図3 ●主な省庁の業務量比較(出所:自民党行政改革推進本部資料)

 では、なぜ厚労省の業務量が断トツに多いのか。それは、同省が所管する範囲があまりに幅広く、かつ国民の関心が高く、しかも前に進めようとしても対立を生む構造となってしまっている点が挙げられる。年金・医療・介護・福祉に労働行政で、例えば年金問題を見てみよう。この先、年金を増やすか減らすかと言えば、国の人口構成や財政事情を踏まえれば、受給総額を減らすということにならざるを得ない。ところが、減額案をぶち上げたら、世間の反発を招くのは必至のため、減らす方法にも考えられるだけの工夫を凝らす。それでどうにか政治家の了承を取り付けて、法案の提出の準備を進めても、政治家は国民の顔色をうかがい変節するのが常で、いつの間にか国会審議がもめにもめて、結局、法案提出を断念することになる。そして振り出しに戻ってまた議論を始める。そんなことは頻繁に起きている。

 政策を前に進めようとしても暴風雨にさらされ、終始、四方八方から揚げ足取りをされる可能性もあるため、半端なく緻密な条文を作り上げていかなければならないなどの業務を背負っている厚労省。とはいえ、これは同省の宿命であって、国民の生活に密着した厚生労働行政の果たすべき役割が大きいからこそ、多くの職員は仕事に「誇り」を持ち、やりがいを感じている。

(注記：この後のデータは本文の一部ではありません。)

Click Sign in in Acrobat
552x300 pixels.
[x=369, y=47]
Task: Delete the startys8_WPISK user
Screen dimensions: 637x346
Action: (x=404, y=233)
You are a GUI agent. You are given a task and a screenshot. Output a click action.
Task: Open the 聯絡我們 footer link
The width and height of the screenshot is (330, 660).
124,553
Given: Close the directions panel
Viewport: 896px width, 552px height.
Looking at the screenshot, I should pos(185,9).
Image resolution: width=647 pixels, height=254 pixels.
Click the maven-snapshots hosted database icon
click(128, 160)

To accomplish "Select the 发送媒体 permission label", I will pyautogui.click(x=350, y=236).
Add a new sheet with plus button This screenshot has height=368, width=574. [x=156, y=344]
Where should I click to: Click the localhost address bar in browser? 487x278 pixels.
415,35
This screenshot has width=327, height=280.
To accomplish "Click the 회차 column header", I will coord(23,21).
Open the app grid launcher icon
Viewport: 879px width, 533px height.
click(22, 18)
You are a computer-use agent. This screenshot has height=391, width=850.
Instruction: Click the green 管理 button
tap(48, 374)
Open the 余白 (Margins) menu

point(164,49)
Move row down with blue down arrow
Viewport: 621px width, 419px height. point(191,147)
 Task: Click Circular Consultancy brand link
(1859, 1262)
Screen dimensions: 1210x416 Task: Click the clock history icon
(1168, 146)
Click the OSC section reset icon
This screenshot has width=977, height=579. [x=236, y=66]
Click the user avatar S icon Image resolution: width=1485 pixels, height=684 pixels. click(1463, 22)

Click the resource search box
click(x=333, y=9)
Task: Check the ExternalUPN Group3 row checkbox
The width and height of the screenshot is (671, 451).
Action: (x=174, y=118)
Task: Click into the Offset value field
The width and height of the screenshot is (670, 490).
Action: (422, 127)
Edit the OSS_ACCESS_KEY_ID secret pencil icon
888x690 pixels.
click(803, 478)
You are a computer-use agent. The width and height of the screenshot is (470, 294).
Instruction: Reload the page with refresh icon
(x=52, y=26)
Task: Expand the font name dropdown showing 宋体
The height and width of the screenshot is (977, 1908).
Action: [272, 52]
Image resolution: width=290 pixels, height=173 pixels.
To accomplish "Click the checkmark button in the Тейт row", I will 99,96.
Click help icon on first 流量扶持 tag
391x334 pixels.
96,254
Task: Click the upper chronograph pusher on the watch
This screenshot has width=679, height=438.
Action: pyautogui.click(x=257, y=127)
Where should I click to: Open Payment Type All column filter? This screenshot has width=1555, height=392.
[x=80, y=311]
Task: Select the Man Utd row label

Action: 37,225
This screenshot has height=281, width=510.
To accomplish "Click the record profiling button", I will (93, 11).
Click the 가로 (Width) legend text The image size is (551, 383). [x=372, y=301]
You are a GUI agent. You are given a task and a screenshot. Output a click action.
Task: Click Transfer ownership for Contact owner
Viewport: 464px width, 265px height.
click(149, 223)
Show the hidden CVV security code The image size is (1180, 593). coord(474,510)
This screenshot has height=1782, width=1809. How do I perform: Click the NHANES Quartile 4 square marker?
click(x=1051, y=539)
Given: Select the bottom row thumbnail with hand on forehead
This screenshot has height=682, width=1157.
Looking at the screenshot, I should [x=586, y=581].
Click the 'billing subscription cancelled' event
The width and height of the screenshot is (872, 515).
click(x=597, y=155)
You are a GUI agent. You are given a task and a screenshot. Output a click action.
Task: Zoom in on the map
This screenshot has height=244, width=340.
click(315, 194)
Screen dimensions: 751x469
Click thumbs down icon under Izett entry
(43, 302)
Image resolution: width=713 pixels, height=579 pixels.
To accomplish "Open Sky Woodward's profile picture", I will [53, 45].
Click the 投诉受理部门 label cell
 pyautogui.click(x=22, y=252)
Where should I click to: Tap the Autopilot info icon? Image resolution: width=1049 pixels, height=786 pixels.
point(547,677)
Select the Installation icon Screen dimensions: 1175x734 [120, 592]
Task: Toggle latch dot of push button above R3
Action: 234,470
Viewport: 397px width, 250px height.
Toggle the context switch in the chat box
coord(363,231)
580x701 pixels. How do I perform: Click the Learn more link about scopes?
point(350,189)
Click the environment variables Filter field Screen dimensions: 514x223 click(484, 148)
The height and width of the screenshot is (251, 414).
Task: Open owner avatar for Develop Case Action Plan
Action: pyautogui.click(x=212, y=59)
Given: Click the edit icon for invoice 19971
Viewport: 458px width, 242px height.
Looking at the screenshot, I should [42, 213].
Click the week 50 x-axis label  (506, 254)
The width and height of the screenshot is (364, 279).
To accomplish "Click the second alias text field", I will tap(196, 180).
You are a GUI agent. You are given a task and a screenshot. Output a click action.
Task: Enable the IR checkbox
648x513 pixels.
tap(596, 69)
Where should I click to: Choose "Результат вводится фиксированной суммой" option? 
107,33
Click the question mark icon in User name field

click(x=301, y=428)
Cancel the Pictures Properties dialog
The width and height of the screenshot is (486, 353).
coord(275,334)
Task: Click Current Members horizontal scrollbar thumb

 だとすれば、決してやる気をそぐことのないよう、まず政治家は厚労省の人員を増やしたりデジタル化を進めるための予算をつけたりするなど、できることを確実に進めていくべきだろう。政治家の「ムダ・ムリ・ムラ」の横行による厚労官僚の浪費も避けなければならない。そのチェック機能を果たすのは、国民をおいてほかにない。

 今回の緊急提言では、2020年度までに主な内容についての実施を目指しているという。それを後押しするのは、結局、国民一人ひとりの力であって、10年後も同じような提言がなされることのないよう努める必要がある。